FOXK1 regulates cardiogenesis in differentiating EBs. (A) Schematic of embryoid bodies⁵³ during *in vitro* differentiation with notation of cardiac milestones. (B) Representative flow cytometry profile of control and *Foxk1* KO D10 EBs with quantification of the results. Note the significant decrease in cTnT+ cells in the *Foxk1* KO group compared to the control (n = 3, *P < 0.05). (C) Immunohistochemical analysis of D10 EBs demonstrates that *Foxk1* KO EBs have perturbed cardiogenesis compared to the control group as assayed by cTnT staining. Quantification of the immunohistochemical results demonstrates normal cardiac differentiation in Day 10 EBs in control group that is significantly reduced in the absence of FOXK1 (n = 3, *P < 0.05). (D) Schematic of control and *Foxk1* KO EBs, cardiogenic beating assay, and quantification of results. Note the significant decrease in the number of beating EBs at D10 of differentiation in the *Foxk1* KO EB group compared to control (n = 3, *P < 0.05). Statistical test: Student’s t-test.

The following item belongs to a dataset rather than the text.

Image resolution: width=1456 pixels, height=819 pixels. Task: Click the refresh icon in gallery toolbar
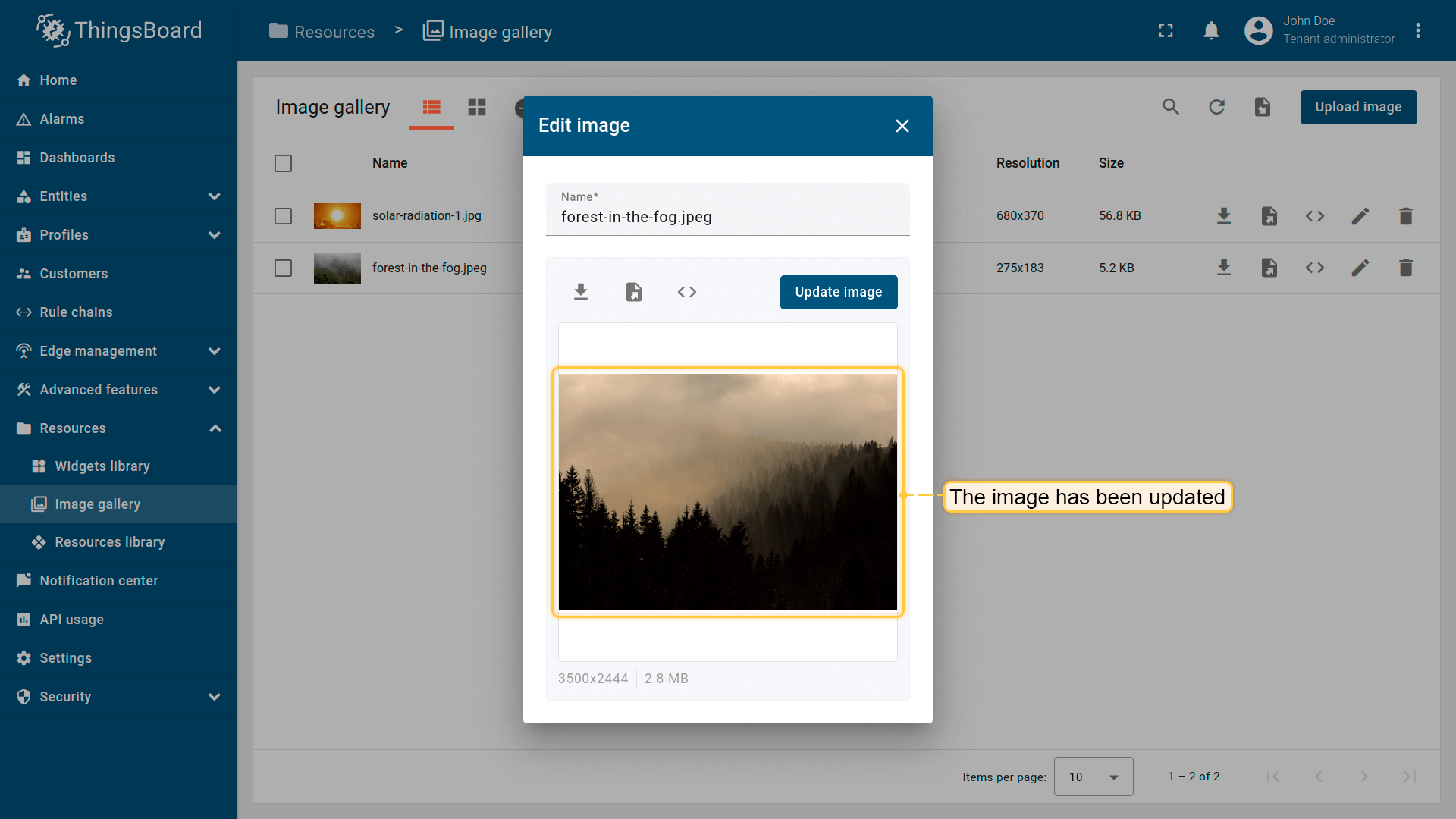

Data are presented as mean ± SEM. (E) Pathway analysis highlights GO pathways and development related terms in D10 control EBs, the x-axis represents the counts of genes in each GO term. The colour scale shows the increased significance of the biological processes using the over-representation test with an adjusted P < 0.05. (F) The heatmap shows significantly (adjusted P < 0.05) differentially expressed transcripts up-regulated and down-regulated with a two-fold between control EBs vs. *Foxk1* null EBs at D10. Red represents up-regulation of transcripts and blue represents down-regulation of transcripts. (G) The heatmap represents a significant (adjusted P < 1e⁻⁰⁴) change in chromatin accessibility at D10 for control and *Foxk1* KO. Red represents an increase in accessibility and blue represents reduced accessibility for the transcription factor.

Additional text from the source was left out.